* What is being asked: From the data below, set down exactly the lines between the one holding "The image size is (1232, 974)." and the one holding "Given: Open the GrADS: COLA/IGES credit text", inclusive, and no others.

───── Provided data

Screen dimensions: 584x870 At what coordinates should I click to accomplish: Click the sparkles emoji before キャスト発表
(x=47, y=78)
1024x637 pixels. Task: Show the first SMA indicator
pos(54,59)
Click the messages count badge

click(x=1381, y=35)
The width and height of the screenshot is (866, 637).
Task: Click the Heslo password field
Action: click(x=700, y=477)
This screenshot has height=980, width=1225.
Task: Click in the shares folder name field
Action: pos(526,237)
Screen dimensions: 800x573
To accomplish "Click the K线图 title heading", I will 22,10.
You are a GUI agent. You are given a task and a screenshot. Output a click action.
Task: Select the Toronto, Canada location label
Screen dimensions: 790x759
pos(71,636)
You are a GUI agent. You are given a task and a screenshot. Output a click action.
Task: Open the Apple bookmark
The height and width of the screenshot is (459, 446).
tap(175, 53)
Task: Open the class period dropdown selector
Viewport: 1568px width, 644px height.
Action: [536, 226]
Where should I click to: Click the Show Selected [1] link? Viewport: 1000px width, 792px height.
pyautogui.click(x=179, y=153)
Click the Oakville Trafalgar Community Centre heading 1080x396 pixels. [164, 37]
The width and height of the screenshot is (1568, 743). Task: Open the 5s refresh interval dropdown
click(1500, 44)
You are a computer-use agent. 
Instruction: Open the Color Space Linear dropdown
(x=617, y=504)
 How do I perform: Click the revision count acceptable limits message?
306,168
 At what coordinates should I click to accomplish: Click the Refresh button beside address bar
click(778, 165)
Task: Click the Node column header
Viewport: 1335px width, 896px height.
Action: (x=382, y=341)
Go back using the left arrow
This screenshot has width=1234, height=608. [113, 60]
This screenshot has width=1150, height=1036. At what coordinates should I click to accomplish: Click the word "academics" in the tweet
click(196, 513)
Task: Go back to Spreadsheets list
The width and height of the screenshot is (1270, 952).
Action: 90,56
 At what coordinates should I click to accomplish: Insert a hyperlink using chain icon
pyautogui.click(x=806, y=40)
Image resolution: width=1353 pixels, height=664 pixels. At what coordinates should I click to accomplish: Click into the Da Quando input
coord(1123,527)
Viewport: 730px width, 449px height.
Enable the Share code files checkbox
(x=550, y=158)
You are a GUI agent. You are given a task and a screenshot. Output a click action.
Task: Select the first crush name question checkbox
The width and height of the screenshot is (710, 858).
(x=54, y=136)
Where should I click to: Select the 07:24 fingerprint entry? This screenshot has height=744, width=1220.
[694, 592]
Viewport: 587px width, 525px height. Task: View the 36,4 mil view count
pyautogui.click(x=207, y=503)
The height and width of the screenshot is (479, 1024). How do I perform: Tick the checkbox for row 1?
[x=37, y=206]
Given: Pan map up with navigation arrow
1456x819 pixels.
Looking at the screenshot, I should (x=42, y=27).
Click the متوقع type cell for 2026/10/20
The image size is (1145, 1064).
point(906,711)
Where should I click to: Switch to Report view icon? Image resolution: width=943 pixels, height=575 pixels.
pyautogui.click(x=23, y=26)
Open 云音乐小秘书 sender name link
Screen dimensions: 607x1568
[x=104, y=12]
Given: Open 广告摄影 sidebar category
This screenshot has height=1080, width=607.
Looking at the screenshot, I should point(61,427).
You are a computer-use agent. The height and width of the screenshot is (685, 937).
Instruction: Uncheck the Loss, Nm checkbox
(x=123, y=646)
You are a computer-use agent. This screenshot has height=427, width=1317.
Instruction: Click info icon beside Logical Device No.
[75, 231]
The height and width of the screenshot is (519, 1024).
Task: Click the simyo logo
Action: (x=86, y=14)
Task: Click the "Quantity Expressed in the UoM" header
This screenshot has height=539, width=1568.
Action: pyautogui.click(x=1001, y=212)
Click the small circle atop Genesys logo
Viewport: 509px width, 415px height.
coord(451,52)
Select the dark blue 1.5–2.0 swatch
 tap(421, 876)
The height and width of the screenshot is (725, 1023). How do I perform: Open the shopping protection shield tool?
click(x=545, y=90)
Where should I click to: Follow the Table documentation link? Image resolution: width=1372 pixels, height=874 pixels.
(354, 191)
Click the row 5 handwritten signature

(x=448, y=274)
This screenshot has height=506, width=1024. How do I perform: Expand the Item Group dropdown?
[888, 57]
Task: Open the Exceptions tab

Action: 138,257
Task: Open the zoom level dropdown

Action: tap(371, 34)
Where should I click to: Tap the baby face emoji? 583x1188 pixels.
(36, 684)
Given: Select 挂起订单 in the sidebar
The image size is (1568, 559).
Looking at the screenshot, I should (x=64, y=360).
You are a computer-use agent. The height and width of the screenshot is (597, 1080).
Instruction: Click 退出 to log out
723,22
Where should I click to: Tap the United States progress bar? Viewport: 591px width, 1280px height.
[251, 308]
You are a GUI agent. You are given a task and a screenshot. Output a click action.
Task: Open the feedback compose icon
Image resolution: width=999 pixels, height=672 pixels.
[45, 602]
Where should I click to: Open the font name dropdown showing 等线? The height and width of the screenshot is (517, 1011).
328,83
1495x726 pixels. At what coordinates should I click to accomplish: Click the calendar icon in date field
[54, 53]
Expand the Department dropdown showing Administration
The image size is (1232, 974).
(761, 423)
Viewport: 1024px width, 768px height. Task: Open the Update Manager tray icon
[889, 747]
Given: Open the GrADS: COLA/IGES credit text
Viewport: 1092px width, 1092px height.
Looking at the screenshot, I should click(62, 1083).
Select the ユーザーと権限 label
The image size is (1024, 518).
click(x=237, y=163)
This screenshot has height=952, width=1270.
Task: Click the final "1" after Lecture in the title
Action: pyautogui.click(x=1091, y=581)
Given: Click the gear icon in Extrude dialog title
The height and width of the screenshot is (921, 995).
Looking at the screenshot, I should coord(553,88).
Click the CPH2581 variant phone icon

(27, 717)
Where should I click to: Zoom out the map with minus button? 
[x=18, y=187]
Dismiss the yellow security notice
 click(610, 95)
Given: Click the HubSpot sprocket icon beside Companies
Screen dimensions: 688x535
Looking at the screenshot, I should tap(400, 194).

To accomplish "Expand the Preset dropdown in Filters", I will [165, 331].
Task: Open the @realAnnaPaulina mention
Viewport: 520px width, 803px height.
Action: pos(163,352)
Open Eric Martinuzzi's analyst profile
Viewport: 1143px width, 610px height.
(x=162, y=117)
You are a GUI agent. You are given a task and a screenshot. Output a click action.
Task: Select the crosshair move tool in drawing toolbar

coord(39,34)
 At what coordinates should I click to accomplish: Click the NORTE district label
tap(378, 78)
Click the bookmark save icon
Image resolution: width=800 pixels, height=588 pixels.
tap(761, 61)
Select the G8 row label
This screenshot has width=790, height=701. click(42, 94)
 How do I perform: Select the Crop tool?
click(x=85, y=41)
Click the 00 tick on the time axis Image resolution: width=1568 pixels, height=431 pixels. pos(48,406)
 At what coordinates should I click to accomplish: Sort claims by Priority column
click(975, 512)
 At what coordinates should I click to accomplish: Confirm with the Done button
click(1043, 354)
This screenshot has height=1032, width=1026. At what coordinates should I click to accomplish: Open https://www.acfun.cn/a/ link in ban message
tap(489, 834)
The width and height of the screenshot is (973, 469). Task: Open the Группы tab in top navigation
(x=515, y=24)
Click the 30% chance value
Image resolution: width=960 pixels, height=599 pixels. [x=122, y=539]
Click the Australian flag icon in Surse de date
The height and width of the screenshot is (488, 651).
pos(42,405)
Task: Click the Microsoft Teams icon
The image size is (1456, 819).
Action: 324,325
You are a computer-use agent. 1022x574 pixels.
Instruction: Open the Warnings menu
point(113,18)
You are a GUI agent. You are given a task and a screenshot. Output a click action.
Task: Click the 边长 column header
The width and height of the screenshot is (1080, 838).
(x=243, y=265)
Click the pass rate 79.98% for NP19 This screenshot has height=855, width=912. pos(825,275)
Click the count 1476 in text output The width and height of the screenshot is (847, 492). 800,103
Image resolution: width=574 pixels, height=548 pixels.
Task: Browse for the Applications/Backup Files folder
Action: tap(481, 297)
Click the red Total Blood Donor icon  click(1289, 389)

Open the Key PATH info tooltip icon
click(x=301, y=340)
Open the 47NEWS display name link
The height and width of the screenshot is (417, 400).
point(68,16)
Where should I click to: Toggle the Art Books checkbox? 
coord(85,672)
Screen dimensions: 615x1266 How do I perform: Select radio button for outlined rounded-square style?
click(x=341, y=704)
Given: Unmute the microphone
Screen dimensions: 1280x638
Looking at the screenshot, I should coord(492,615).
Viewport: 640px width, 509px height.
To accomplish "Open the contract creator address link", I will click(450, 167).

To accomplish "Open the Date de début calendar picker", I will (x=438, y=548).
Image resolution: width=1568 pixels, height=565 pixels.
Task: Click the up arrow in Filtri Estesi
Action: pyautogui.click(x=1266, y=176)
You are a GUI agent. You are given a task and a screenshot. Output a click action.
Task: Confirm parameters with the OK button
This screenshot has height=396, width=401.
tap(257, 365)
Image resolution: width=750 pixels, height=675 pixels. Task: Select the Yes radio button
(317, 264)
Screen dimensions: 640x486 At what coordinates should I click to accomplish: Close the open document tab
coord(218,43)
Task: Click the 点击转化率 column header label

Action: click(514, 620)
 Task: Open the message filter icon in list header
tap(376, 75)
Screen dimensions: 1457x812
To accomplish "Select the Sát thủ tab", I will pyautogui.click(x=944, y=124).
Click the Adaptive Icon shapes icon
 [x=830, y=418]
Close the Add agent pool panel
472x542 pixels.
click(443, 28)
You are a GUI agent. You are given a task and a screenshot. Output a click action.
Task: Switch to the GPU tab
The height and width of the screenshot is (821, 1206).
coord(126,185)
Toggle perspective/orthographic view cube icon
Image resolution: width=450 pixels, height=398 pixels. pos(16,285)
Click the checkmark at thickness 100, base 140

──────────

* Reply:
The image size is (1232, 974).
(761, 423)
Viewport: 1024px width, 768px height. Task: Open the Update Manager tray icon
[889, 747]
Given: Open the GrADS: COLA/IGES credit text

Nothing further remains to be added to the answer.